§ WHAT YOU WILL DO
Pull out of the data below the stretch of lines bounded by the one containing "Image resolution: width=1512" and the one containing "Click the Launch Date question mark icon", both bounds included, unchanged.

Top of DATASET RECORDS

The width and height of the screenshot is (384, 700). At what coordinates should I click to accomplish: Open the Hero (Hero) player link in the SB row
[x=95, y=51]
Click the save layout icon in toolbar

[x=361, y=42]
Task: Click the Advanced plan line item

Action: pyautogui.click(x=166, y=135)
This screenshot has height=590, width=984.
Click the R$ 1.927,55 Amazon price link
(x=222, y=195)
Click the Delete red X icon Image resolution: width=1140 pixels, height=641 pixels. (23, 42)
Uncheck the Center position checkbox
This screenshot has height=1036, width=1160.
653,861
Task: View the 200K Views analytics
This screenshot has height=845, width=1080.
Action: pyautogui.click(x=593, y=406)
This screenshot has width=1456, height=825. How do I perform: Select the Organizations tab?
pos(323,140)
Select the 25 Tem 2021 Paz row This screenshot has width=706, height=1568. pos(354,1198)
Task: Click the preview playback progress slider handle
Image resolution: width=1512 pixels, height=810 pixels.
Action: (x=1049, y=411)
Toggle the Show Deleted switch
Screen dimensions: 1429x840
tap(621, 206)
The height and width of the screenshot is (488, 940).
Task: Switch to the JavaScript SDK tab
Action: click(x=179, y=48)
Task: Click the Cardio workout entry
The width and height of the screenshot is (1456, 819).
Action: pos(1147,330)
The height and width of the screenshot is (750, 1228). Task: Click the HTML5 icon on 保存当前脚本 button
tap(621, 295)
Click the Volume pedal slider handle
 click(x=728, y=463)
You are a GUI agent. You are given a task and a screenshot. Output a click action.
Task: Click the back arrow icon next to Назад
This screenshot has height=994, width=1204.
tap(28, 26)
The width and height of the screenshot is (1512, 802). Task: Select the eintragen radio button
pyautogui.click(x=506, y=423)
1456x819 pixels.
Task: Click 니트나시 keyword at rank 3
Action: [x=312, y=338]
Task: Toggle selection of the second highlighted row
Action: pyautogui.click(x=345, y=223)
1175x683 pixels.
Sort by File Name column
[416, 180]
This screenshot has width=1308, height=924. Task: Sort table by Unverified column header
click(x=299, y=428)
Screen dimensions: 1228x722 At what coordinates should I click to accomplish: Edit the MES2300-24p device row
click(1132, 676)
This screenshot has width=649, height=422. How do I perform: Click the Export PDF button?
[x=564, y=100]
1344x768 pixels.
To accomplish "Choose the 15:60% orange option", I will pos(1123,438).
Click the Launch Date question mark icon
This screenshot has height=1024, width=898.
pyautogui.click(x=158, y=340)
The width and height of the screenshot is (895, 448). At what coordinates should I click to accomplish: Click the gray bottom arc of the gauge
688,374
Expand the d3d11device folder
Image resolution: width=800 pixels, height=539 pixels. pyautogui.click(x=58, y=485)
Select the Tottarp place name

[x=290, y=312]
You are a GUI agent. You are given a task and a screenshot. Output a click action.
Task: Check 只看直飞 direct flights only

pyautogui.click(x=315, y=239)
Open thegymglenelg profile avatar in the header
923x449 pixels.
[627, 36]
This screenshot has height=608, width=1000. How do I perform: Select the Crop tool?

Bottom of DATASET RECORDS

§ RESPONSE TO THIS EXERCISE
Image resolution: width=1512 pixels, height=810 pixels.
Action: (x=1049, y=411)
Toggle the Show Deleted switch
Screen dimensions: 1429x840
tap(621, 206)
The height and width of the screenshot is (488, 940).
Task: Switch to the JavaScript SDK tab
Action: click(x=179, y=48)
Task: Click the Cardio workout entry
The width and height of the screenshot is (1456, 819).
Action: pos(1147,330)
The height and width of the screenshot is (750, 1228). Task: Click the HTML5 icon on 保存当前脚本 button
tap(621, 295)
Click the Volume pedal slider handle
 click(x=728, y=463)
You are a GUI agent. You are given a task and a screenshot. Output a click action.
Task: Click the back arrow icon next to Назад
This screenshot has height=994, width=1204.
tap(28, 26)
The width and height of the screenshot is (1512, 802). Task: Select the eintragen radio button
pyautogui.click(x=506, y=423)
1456x819 pixels.
Task: Click 니트나시 keyword at rank 3
Action: [x=312, y=338]
Task: Toggle selection of the second highlighted row
Action: pyautogui.click(x=345, y=223)
1175x683 pixels.
Sort by File Name column
[416, 180]
This screenshot has width=1308, height=924. Task: Sort table by Unverified column header
click(x=299, y=428)
Screen dimensions: 1228x722 At what coordinates should I click to accomplish: Edit the MES2300-24p device row
click(1132, 676)
This screenshot has width=649, height=422. How do I perform: Click the Export PDF button?
[x=564, y=100]
1344x768 pixels.
To accomplish "Choose the 15:60% orange option", I will pos(1123,438).
Click the Launch Date question mark icon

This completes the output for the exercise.